Non è difficile immaginare l’ampiezza di problematiche che può giustificare un termine del genere: si pensi all’uva massaretta (o barsaglina), famosa al confine tra Toscana e Liguria per dare vini con odori sgradevoli, salvo scoprire che la colpa era delle cantine sporche e della poca cura durante le fasi di fermentazione e macerazione, molto delicate per quest’uva. Oppure quando si parla di terroir marittimo per i vini con un’alta sapidità, come se l’uva prendesse il sale dal mare o dalla brezza marina. 
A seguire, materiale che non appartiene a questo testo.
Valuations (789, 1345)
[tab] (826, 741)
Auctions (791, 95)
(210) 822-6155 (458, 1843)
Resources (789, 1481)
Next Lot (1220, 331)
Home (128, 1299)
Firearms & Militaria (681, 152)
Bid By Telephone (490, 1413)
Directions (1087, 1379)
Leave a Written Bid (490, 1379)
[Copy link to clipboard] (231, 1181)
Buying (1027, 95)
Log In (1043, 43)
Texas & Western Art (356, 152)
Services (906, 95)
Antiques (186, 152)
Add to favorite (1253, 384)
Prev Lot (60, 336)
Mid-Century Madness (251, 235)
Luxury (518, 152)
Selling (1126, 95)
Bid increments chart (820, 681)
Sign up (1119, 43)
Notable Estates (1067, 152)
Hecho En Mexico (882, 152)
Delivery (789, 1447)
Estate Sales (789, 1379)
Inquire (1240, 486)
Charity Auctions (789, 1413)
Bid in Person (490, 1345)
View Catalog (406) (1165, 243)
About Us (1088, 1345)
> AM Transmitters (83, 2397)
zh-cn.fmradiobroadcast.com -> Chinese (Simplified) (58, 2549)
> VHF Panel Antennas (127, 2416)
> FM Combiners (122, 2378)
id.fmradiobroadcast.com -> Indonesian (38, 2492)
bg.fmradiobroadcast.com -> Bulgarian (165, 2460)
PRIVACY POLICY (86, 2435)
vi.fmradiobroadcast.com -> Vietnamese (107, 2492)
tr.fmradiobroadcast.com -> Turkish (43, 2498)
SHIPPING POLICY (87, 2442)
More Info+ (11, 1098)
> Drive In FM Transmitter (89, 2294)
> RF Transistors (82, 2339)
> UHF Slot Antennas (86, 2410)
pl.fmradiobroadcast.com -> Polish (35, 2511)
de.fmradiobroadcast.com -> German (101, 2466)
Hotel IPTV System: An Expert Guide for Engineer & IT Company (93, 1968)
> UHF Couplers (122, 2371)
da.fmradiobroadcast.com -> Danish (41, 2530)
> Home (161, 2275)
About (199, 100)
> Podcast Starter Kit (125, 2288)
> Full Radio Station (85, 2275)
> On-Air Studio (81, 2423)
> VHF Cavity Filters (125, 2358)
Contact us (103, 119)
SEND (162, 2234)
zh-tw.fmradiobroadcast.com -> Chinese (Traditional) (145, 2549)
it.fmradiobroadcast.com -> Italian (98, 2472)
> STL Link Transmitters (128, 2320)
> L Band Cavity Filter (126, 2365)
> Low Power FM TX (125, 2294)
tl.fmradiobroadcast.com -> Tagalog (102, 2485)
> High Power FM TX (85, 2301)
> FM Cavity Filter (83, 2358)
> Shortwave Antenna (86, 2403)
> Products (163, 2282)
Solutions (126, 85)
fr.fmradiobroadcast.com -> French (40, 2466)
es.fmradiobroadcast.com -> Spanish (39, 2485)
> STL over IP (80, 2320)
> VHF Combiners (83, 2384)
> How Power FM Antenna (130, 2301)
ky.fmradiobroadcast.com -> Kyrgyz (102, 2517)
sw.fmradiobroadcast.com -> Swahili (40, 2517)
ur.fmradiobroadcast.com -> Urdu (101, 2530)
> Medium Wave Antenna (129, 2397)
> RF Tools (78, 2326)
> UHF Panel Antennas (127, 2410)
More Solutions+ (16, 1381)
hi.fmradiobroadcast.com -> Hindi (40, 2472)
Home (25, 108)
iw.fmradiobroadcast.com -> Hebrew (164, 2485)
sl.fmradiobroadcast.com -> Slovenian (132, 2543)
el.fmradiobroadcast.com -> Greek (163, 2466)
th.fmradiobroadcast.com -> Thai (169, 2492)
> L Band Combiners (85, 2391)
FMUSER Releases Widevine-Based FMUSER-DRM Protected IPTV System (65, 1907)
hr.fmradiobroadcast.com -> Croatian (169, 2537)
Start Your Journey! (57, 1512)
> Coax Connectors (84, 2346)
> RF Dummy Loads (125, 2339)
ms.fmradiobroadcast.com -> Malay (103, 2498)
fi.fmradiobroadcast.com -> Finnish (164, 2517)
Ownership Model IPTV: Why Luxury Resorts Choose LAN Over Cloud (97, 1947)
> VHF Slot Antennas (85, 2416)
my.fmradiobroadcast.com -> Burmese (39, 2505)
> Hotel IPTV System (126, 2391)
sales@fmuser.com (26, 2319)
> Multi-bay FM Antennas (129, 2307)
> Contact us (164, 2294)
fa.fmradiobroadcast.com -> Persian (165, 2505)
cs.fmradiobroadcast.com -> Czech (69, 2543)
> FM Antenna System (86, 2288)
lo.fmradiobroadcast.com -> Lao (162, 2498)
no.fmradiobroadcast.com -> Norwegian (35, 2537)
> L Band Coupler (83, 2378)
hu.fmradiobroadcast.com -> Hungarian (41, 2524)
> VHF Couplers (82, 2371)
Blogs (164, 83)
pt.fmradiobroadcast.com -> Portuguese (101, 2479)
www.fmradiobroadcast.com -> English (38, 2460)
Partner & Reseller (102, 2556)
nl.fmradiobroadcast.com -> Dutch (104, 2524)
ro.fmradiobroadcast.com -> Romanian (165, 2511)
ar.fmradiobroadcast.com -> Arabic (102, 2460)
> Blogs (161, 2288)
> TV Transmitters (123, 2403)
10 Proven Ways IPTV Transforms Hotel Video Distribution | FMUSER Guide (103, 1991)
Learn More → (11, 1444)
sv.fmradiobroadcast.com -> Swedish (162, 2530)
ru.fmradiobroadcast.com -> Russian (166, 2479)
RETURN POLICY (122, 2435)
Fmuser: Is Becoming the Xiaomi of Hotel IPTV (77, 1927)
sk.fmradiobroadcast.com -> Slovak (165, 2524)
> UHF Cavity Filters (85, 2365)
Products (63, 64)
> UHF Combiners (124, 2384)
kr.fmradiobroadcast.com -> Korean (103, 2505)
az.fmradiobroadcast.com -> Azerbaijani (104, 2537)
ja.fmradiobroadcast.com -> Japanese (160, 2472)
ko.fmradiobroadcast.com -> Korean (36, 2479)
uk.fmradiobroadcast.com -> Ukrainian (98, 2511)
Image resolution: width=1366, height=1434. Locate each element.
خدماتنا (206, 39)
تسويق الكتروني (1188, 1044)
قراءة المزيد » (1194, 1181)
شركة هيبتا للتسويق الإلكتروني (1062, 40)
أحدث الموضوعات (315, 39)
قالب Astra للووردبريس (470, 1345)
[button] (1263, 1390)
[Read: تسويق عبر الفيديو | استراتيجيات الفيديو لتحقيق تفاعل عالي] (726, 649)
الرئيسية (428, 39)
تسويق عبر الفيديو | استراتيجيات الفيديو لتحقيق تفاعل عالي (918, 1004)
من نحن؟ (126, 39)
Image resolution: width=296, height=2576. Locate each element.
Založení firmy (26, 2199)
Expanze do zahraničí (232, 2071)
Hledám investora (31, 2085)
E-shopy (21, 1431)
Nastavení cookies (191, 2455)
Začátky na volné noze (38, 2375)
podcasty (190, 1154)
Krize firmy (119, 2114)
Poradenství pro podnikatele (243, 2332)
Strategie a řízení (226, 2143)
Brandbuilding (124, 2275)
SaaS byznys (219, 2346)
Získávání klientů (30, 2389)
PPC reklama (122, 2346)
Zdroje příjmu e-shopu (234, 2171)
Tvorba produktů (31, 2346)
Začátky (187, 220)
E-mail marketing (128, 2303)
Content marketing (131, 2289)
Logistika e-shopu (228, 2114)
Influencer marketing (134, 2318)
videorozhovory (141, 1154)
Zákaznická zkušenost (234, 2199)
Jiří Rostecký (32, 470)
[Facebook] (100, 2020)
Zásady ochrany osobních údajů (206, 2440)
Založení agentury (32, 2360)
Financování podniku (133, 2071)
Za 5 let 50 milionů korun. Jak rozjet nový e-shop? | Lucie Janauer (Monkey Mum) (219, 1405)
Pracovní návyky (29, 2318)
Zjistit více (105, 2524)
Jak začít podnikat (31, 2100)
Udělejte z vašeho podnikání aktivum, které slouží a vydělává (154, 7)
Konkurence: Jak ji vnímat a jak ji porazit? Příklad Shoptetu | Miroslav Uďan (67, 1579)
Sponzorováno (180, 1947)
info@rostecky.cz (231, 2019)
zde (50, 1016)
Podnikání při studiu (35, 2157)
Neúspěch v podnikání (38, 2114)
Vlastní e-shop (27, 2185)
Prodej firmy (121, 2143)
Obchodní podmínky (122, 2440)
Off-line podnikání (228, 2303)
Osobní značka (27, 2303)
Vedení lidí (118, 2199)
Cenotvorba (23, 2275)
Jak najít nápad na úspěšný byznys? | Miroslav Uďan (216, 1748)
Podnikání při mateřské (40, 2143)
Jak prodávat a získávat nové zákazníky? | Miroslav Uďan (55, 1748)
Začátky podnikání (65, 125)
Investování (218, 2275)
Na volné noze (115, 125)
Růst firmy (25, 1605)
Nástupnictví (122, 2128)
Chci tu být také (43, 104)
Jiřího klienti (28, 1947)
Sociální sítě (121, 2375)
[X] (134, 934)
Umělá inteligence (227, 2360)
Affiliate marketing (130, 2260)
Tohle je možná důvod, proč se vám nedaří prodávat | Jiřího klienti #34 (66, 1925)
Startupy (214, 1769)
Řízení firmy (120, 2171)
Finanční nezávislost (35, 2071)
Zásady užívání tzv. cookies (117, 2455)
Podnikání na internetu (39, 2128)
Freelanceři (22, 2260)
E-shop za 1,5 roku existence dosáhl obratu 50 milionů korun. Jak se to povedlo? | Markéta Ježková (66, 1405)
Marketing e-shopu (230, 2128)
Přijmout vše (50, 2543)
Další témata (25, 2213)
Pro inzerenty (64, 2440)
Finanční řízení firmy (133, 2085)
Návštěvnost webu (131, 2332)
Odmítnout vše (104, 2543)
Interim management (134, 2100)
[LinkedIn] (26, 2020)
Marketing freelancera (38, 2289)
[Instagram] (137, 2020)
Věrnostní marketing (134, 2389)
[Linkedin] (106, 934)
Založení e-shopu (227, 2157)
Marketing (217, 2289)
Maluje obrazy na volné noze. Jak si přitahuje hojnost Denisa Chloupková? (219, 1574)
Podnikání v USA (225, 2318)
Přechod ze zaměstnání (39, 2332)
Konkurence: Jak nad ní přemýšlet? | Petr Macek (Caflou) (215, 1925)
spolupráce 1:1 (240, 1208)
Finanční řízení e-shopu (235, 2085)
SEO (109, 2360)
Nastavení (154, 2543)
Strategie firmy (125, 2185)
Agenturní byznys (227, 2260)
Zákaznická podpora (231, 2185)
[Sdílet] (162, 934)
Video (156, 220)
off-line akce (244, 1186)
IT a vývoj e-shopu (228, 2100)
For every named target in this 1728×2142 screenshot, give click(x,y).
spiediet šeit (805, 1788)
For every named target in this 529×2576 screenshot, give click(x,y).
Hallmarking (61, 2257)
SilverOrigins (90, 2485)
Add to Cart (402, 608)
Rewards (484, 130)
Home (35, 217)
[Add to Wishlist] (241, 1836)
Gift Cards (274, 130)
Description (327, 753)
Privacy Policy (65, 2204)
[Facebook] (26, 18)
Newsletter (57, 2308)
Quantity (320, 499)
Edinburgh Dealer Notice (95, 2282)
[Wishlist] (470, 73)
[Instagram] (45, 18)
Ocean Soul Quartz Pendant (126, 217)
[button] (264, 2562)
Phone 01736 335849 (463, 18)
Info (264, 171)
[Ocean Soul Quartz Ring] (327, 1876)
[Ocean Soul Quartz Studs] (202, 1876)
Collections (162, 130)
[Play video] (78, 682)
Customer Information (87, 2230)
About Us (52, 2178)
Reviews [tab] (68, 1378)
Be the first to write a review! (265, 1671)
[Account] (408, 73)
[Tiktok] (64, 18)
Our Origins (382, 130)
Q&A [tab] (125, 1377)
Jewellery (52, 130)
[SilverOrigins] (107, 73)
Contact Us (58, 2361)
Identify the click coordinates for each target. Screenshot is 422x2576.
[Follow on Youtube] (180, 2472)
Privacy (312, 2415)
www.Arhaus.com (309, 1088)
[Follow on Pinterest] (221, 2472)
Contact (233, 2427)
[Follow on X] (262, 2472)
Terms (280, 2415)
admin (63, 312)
Altro termine ombrello è “minerale”

se un’uva nasce su un terreno vulcanico il vino è minerale; vini di costa? Minerali! È un riesling? …Beh, super minerale! Il marketing del vino ha puntato molto sulla mineralità, creandone una sorta di moda vuota di contenuti, ma tutti vogliono i vini minerali, e se proprio non si riesce a percepire alcun odore, perlomeno il vino sarà minerale!

Questo descrittore è reale, non c’è dubbio, ma impropriamente legato alla vicinanza del mare o a terreni particolarmente ricchi di minerali, contrariamente diverse ricerche scientifiche hanno smentito questa possibilità interrogandosi sulle reali origini della mineralità.

“Naturale”

come se gli altri vini fossero artificiali. Chiariamoci, trovo molti vini naturali meravigliosi ma sono in difficoltà a tollerare ogni genere di difetto in onore di una “naturalezza” del prodotto. Personalmente posso anche accettare dei profumi non troppo puliti (non puzze) ma il sapore deve essere buono! Non parliamo poi di questo argomento dal punto di vista semantico altrimenti rischiamo di dilungarci troppo, tuttavia, per approfondire il discorso, questo è il link giusto!

“Autoctono”

con questo termine si indicano le uve originarie di un determinato luogo. Ad  esempio: il pinot noir è autoctono della Borgogna, il sangiovese della Toscana e il nero d’Avola della Sicilia. Salvo poi scoprire, grazie a molte ricerche agronomiche e geografiche, che la maggior parte dei vitigni provengono dalla Grecia, dall’Asia e da altre regioni. Allora definiamo autoctone le uve storicamente coltivate in una data zona, cosi che il vermentino è autoctono della Sardegna, della Liguria e della Toscana, e la favorita (che è vermentino) è autoctona del Piemonte.

“Di qualità”

di che qualità? Alta, bassa, mediocre, eccellente, impareggiabile? Dire che un vino è di qualità senza l’aiuto di un aggettivo che la qualifichi non ha nessun senso ed è una banalità terrificante, abbiamo tanti aggettivi da scegliere, usiamoli!

I termini da spulciare sarebbero ancora molti, come tradizionale, familiare, ancestrale, brettato, vinoso, rappresentativo eccetera, eccetera.

Spesso usati per giustificare situazioni in contrapposizione o semplicemente come riparo per chi ha carenza di parole o descrittori nel raccontare un vino, questi termini altisonanti devono sempre far scattare un campanello di allarme nel consumatore: cosa  stanno cercando di raccontarmi?